On l’imagine aisément, le chantier est périlleux. Sur la roche, les lames menacent sans relâche et parfois arrachent des mains de l’ouvrier la pierre qu’il s’apprête à placer. Le danger est tel qu’un marin expérimenté, adossé à l’un des pitons du rocher, doit surveiller en permanence la mer pour prévenir de l’arrivée éventuelle d’une déferlante.

Avec vingt-cinq accostages et quarante-deux heures et dix minutes de travail effectif, cette année 1869 est plutôt faste. Les ouvriers mettent également à profit cette campagne favorable pour améliorer les conditions d’accostage et de débarquement en établissant sur le plateau Sud-Ouest une plate-forme en maçonnerie rattachée à la construction. Cette saison voit aussi le comblement d’une profonde fissure où s’engouffraient les lames, franchissable jusque-là au moyen d’une passerelle de planches. Pour ce faire, on songe d’abord à combler la faille en y immergeant des petits sacs en toile serpillière contenant du ciment et des pierres concassées. Mais cette technique, efficace en eau stagnante, ne l’est pas à Armen. On doit donc recourir, comme pour les fondations, à des moellons maçonnés. A la fin de la campagne, le 7 octobre 1869, vingt-cinq mètres cubes de maçonnerie sont exécutés. Georges de Joly ne doute plus désormais du succès de l’entreprise et se félicite du travail de ses ouvriers : « Ils ont déjà amélioré la situation. Sans devenir téméraires, ils ont plus de sang-froid et exécutent les différentes manœuvres avec plus de sûreté. »

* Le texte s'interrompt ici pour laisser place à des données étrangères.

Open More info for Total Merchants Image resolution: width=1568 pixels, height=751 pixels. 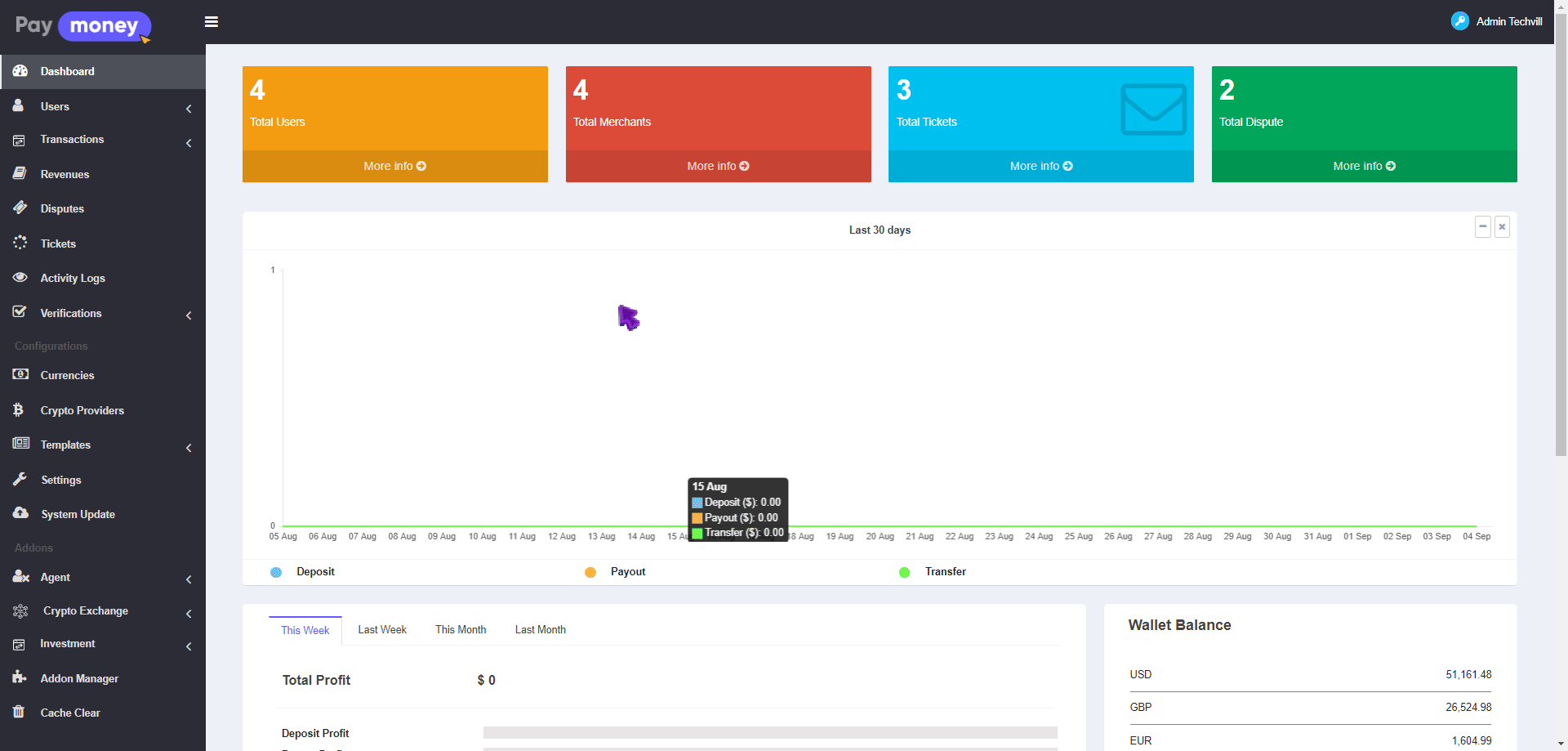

L’année suivante sera moins fructueuse, M. Planchat, l’ingénieur en chef à Brest, s’en plaint à Léonce Reynaud, le directeur des Phares : « La mer a été généralement moins belle qu’en 1869. Les accostages ont été par conséquent moins nombreux et moins faciles. Les événements — la guerre — ont été pour quelque chose dans l’amoindrissement des résultats obtenus. Ils nous ont frappés de stupeur et n’ont laissé à personne la liberté d’esprit nécessaire pour la conduite des grands travaux… » Bilan de cette saison 1870 : huit accostages seulement et onze mètres cubes de maçonnerie réalisés.
Au fil des campagnes
Les années se suivent et se ressemblent. Chaque saison se résume à deux chiffres : le nombre d’accostages réussis et le volume de maçonnerie exécuté; tous deux déterminés par les conditions météorologiques. A mesure que progresse le chantier, les hommes se donnent les moyens de travailler plus facilement. En avril 1873, des mouillages sont mis en place à l’Est et au Sud de la roche pour faciliter les manœuvres de débarquement. Amarrée à l’un de ces corps-morts, la barge de pierres et de ciment peut déposer son chargement sur le rocher à l’aide de son propre mât de charge. Ce système sera encore amélioré l’année suivante grâce à de nouveaux appareils de levage installés sur le chantier.
Mais Armen est un îlot perdu dans une mer semée d’embûches. La traversée de ces parages difficiles réserve parfois des surprises. Ainsi, la campagne de 1874 faillit mal tourner. Le 3 septembre, surpris par un coup de vent violent dans le raz de Sein, le voilier qui ramenait le personnel à Brest s’égare dans la boucaille et se retrouve devant l’île Tristan, au fond de la baie de Douarnenez.
Et le rocher n’offre pas plus de sécurité qu’un navire battu par les flots. A bord de ce vaisseau de pierre, les ouvriers doivent souvent interrompre leur travail pour laisser passer un grain violent. En dépit de leur équipement de sécurité, il arrive même qu’ils soient emportés par une lame. « Le 15 juin 1878, écrit Jean Sannier (revue Bretagne 1931-1932) la mer grossit tout à coup; les ouvriers sont embarqués en toute hâte et à grand peine. Un seul restait sur le chantier, quand il fut enlevé par une vague et jeté à la mer. Un bout de corde le sauve et il parvient à se cramponner à la roche. Mais il faut l’y reprendre. Au moment d’embarquer, une lame remplit le canot et quatorze des hommes qui le montaient sont engloutis. Ce n’est qu’après de longs efforts et à deux cents mètres du large, que les derniers peuvent être sauvés. Le lendemain, tous étaient de nouveau à leur poste. »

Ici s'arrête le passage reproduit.